=== BRANO SELEZIONATO ===
Questo post non è necessariamente contro l'ipotesi di Felice Vinci, esemplificata nel suo fortunato libro Omero nel Baltico. È una mia personale riflessione critica su un certo modo di procedere in campi quali l’archeologia, la filologia, il mito e la sua interpretazione.
Diciamo subito, per togliere la questione di torno, che è impossibile dimostrare che cosa significasse effettivamente questo o quel mito. Qualsiasi interpretazione possiamo avanzare su personaggi e fatti leggendari è e rimane soltanto una pura interpretazione. Certamente, possiamo discutere su quale ipotesi sia più o meno valida, quale ci convince di più e quale invece ci sembri poco azzeccata. Al riguardo, possiamo portare indicazioni tratte dalla storia, dalla linguistica, dalla toponomastica, dalla letteratura, dall’archeologia. Possiamo imbastire paralleli e analogie, a patto che siano illuminanti.
Lo studio dei miti è un processo dialettico. È un dialogo in cui appassionati e studiosi si confrontano nel tentativo di avvicinarsi al punto di vista dei popoli antichi che quei miti crearono e ai quali credettero. Ma non potremmo mai provare, non in modo scientifico, di avere ragione.
Tolta di mezzo questa ingombrante premessa, bisogna però dire che non è tuttavia vero che ogni opinione valga quanto qualsiasi altra e che ogni modo di procedere sia valido quanto qualsiasi altro.
Il problema è che molti autori partono con una tesi precostruita e poi cercano di dimostrarla. Allo scopo, portano un gran numero di «prove» a favore, e vi costruiscono sopra un impianto assertivo, spesso addirittura imponente, nel tentativo di puntellare la loro ipotesi. D’accordo. Ma dov’è il problema?
=== DATI GREZZI ===
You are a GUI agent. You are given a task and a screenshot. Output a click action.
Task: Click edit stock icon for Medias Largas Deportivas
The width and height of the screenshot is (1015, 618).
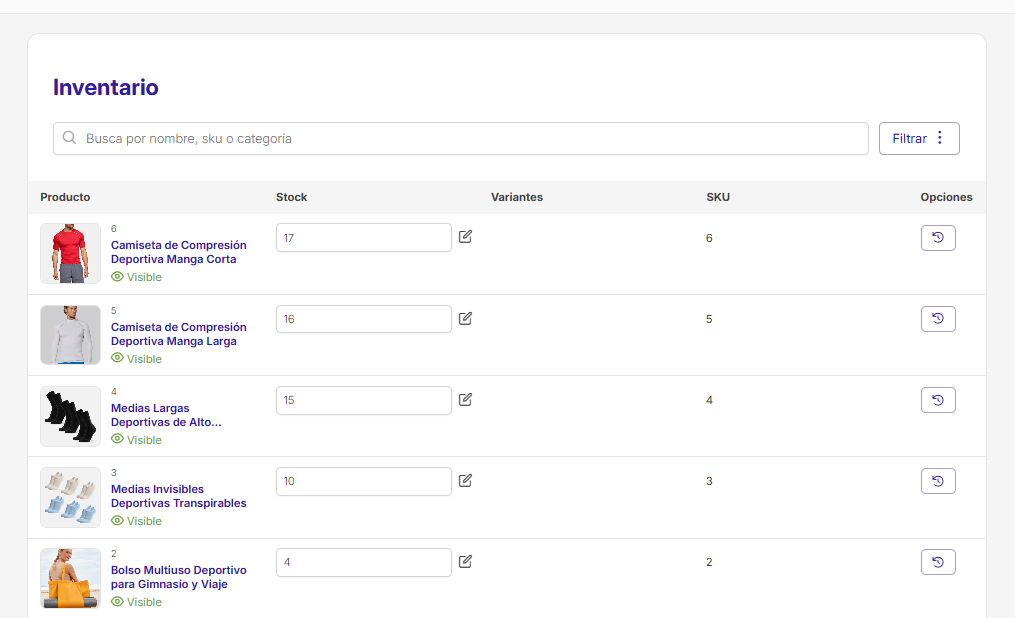pos(465,400)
===
- [RICHIESTA SCRITTA]
Rispondi alle seguenti domande sul brano dedicato all'interpretazione dei miti:
(a) Quale libro di Felice Vinci viene nominato?
(b) Come viene definito lo studio dei miti?
(c) Dopo essere partiti da una tesi precostruita, che cosa cercano di fare molti autori?
Il materiale è a sé stante e non riguarda il brano.

- [RISPOSTA ATTESA]
(a) Omero nel Baltico.
(b) Un processo dialettico.
(c) Cercano di dimostrarla.